Chemistry: Rate equation to predict rate of change of concentration of reactants and products.
Archaeology: Carbon dating.
Web: Content ranking, Click prediction.

And we have lots of tools to perform differentiation using computers. Today, there are Domain Specific Languages like MatLab, R, Julia & Wolfram, and General-purpose Programming Languages like C++ and Python which have extensions to do differentiation. However, when thought about in the context of mainstream software development, they suffer two problems.

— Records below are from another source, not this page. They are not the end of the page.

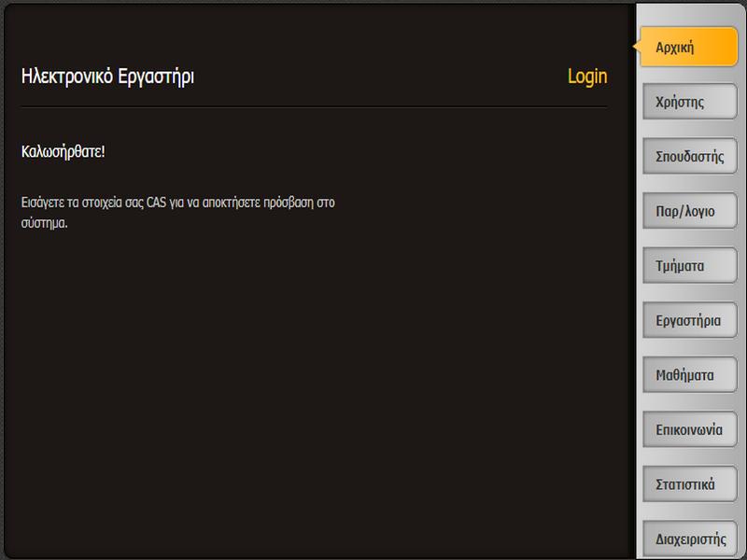Open the Διαχειριστής admin tab
The height and width of the screenshot is (560, 747).
coord(689,539)
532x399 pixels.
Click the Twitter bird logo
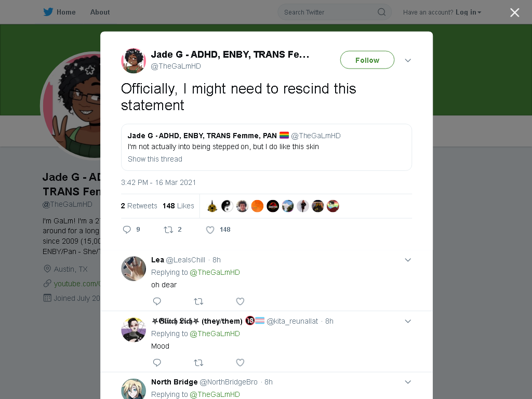click(x=48, y=12)
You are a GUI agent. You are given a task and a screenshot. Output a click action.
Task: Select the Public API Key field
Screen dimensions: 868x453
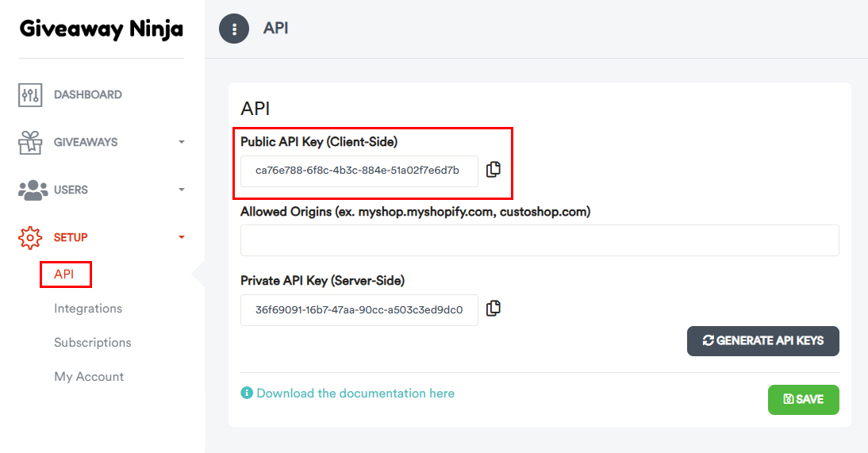tap(359, 171)
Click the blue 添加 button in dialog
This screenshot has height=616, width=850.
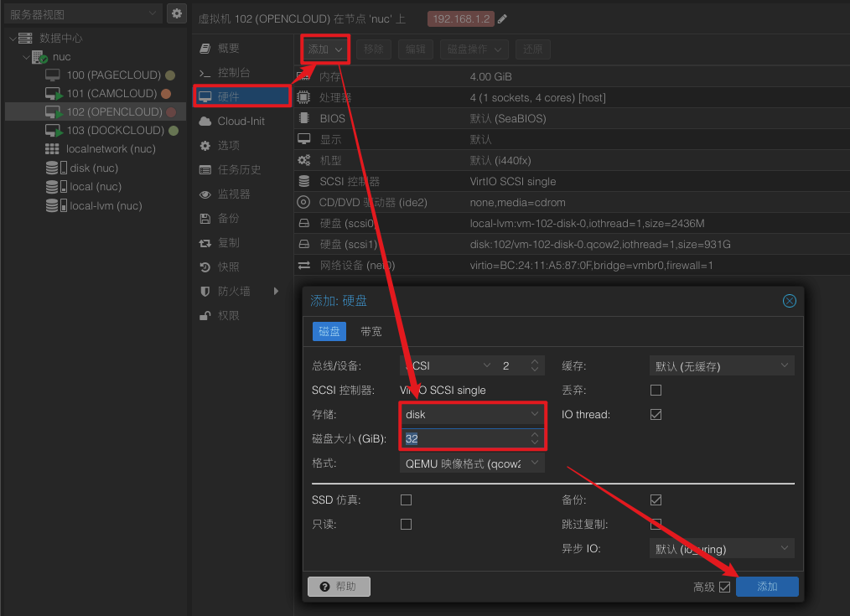[x=767, y=587]
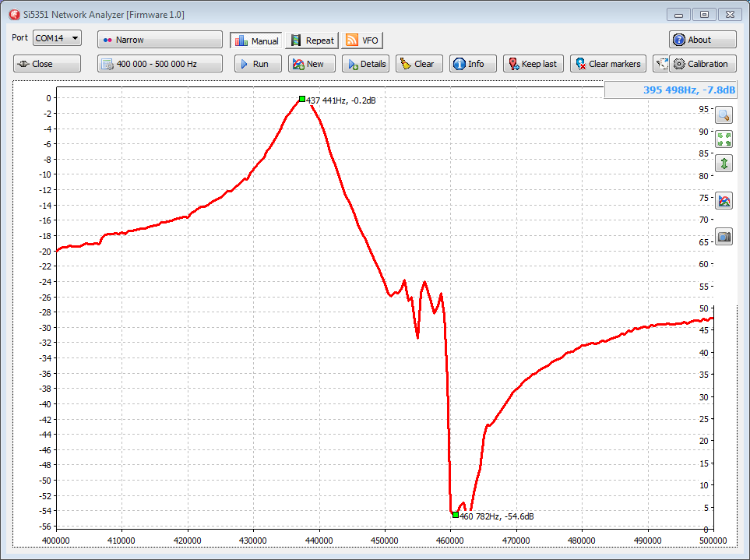Switch to Repeat sweep mode
The image size is (750, 560).
(312, 41)
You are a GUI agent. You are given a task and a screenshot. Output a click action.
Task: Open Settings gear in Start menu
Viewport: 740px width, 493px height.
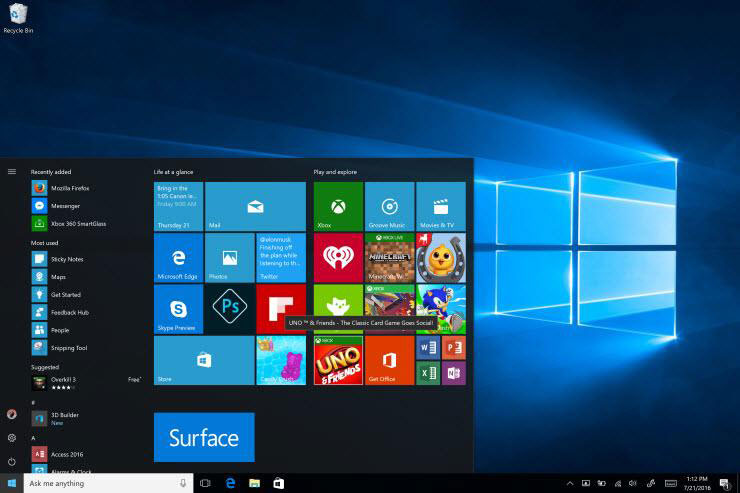[x=12, y=438]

Firstly, to make the discussion easier, let’s pick a specific area and programming language, say Supervised ML and Python. There is a dichotomy in thought and code when we think about where our classical programs end and supervised “intelligence” begins today. For instance, where do TensorFlow SavedModels and pickled PyTorch models fit in our software? At best, we can think of them as opaque learned functions with rigid expectations on inputs and outputs. As a software developer if I have to modify their functionality a little bit, there is a completely different set of tools and terminology I have to work with – let’s call it the Software 2.0 workflow. This dichotomy shows through right from the code, to the developers’ perception, the surrounding workflow, inter-team coordination and bubbles up all the way to the job listings from companies (like SWE, SWE-ML, ML-SWE, Research Engineer, Applied Scientist in ML etc.) and university courses/programs.

Secondly, today’s Supervised ML frameworks are too complex and have too many assumptions built in. The latter can be worked around by using more granular components of the framework like TensorFlow. The argument on complexity still remains. When I got introduced to ML, I was astounded at the level of complexity in systems like Tensorflow and PyTorch. What are they? Libraries/runtimes/programming languages? Even before I answered those questions, I had gotten used to the workflow and deferred thinking about it. Over time I realized that bringing together the core pieces required for mainstream machine learning is very, very hard. As this blog from Julia team puts it, machine learning is heavy on numerics, derivatives and parallelism which explains the complexity in developing ML systems of today.

In that backdrop, it is exciting to see a coherent suite for ML coming together in Python. There is always numpy to take care of the numerics. Recent developments in well-thought Automatic Differentiation libraries can take care of the derivatives and parallelism aspects while also allowing programming flexibility by differentiating through constructs like variables, loops and conditionals. Woohoo! Ok, what can we do with this capability?

Using Differentiation as a first-class programming primitive

To some approximation, software developers observe how humans communicate and exchange in real world and model those behaviors in computer programs. In this paradigm, f(x,y) = x + y will always return x + y irrespective of the actual real-world function f has to approximate. And when the underlying assumptions on real-world behaviors do change, we have channels like monitoring, product forums, brand analysis etc. to detect a shift in expectations, re-design, re-implement, rinse and repeat.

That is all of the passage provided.